Another thing they did back in the '70s was to replace all the mortar between the stones—this is called raking and is common in renovations—but instead of matching the original mortar, they put back something called Portland cement. Now, Portland cement is very hard and unforgiving—mortar is supposed to be sacrificial so if there’s any kind of movement of the stone over time, the mortar should crack, not the stone. This is why pieces of stone had come flying off. But the cement is also a dark gray color. After pulling that cement out, BCA found pieces of Renwick’s original mortar. They did a chemical analysis and were able to determine its exact makeup. So when we repointed the exterior, we essentially put the original mortar back. Not only was it soft and will protect the stone, but the real revelation was that it was the exact same color as the cleaned marble. Suddenly this building, which, with the gray mortar had looked like it was made up of a bunch marble blocks, now appeared like a shining, single piece of stone carved out to look like a cathedral.

The other thing we discovered was the beauty of the stained glass. Light wasn’t coming through the glass because the protective glazing that had been put on in the '70s had oxidized and layers of grime had collected on it. We cleaned it, recreated any broken glass, and put new protective glazing on the outside, so now colored light floods the building.

That’s amazing. I read in one article that there were upwards of 18,000 areas inside and out needed repair. Is that true?

Actually, there were 30,000. We examined every part of that cathedral. There isn’t an inch of surface in or outside that building that hasn’t been touched by human hands.

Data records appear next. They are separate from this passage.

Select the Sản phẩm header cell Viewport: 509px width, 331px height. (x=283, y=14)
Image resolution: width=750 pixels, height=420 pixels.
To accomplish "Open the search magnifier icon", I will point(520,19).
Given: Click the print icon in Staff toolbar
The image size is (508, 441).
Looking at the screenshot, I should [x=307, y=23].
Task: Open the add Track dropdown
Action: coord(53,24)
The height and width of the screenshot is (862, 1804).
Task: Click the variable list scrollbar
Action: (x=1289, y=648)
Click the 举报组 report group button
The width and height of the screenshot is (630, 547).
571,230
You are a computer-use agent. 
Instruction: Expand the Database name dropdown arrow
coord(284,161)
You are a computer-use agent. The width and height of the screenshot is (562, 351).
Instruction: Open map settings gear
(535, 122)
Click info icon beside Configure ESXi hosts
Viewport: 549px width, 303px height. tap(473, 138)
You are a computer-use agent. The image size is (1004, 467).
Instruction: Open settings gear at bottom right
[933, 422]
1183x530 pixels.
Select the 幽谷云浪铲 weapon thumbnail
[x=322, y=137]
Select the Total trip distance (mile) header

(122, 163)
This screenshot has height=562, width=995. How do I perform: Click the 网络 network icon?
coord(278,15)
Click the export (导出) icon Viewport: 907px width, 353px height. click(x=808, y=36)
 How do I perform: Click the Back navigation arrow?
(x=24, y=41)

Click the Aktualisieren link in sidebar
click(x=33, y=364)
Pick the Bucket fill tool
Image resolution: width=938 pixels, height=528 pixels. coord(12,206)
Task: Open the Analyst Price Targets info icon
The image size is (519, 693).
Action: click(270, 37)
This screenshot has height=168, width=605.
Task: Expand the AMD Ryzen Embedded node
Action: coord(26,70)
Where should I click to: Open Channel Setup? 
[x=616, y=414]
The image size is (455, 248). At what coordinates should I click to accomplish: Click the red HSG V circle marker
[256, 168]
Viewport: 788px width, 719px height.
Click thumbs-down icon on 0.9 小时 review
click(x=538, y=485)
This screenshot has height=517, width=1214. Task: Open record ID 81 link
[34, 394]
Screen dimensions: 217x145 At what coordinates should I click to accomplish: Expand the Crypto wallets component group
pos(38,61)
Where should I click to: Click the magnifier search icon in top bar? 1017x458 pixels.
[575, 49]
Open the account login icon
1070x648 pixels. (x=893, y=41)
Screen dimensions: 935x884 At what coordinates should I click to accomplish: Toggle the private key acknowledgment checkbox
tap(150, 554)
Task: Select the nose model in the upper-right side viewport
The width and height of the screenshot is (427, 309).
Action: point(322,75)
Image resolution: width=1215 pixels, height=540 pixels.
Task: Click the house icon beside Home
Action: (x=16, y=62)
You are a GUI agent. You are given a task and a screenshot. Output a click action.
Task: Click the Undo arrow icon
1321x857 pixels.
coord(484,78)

Were there any other surprises for you as your team began stripping away the layers of grime, paint and plaster?

I think the biggest surprise was the revelation that Renwick had always intended St. Patrick’s to be a light, airy place both on the exterior and interior. All of that had been lost by years of pollution and bad color choices employed by earlier restorations. What was so cool about this project for us was that we were really able to bring this building back to what it looked like in the 1880s.

The restoration was supposed to be completed by the end of 2015. But then Pope Francis announced that he would be visiting New York in September. How did that affect your timeline?

It was a happy coincidence that the pope chose the time when we were scheduled to complete the project anyway. But there was a tremendous effort by everyone involved to make sure everything was completed by the time of his arrival. Let’s just say everyone was motivated to get the work done and have St. Patrick’s look as beautiful as it could be for his visit.

Now that it’s completed, what has been the response? Is there a particular comment that sticks out?

After we finished, the architectural critic Justin Davidson wrote a piece in New York magazine entitled “What We Can Learn From the Restoration of St. Patrick’s Cathedral.” In it, he talks about how so much of the new architecture going up in the city is cheaply made and cheaply put together, but seeing St. Patrick’s now and how lovingly it was restored affirms that great architecture is indeed possible to maintain and have. It’s a perfect example of how society should take care of important architecture. Reading that piece was very meaningful to the team. The archdiocese could’ve done the bare minimum, but instead they did a restoration that was commensurate with the importance of this building.

What do you feel people should take away from visiting St. Patrick’s today? And how would you sum up your experience?

What makes this project so successful for me is the fact that we were able to reaffirm Renwick’s original intent for St. Patrick’s: that the building should be as uplifting to the public as possible. People visiting now will get to experience that from the moment they walk up the steps on Fifth Avenue.

I would say that for me, and the entire team involved, it was a privilege working on this project. Each person brought his or her A-game to it. And on a practical note, I’m happy to be leaving the cathedral this incredible archive of drawings, digital information and tens of thousands of photographs. The previous restoration campaigns had barely documented anything; what we have left will surely be a leg up for the next group to restore this building—hopefully, in about 30 years.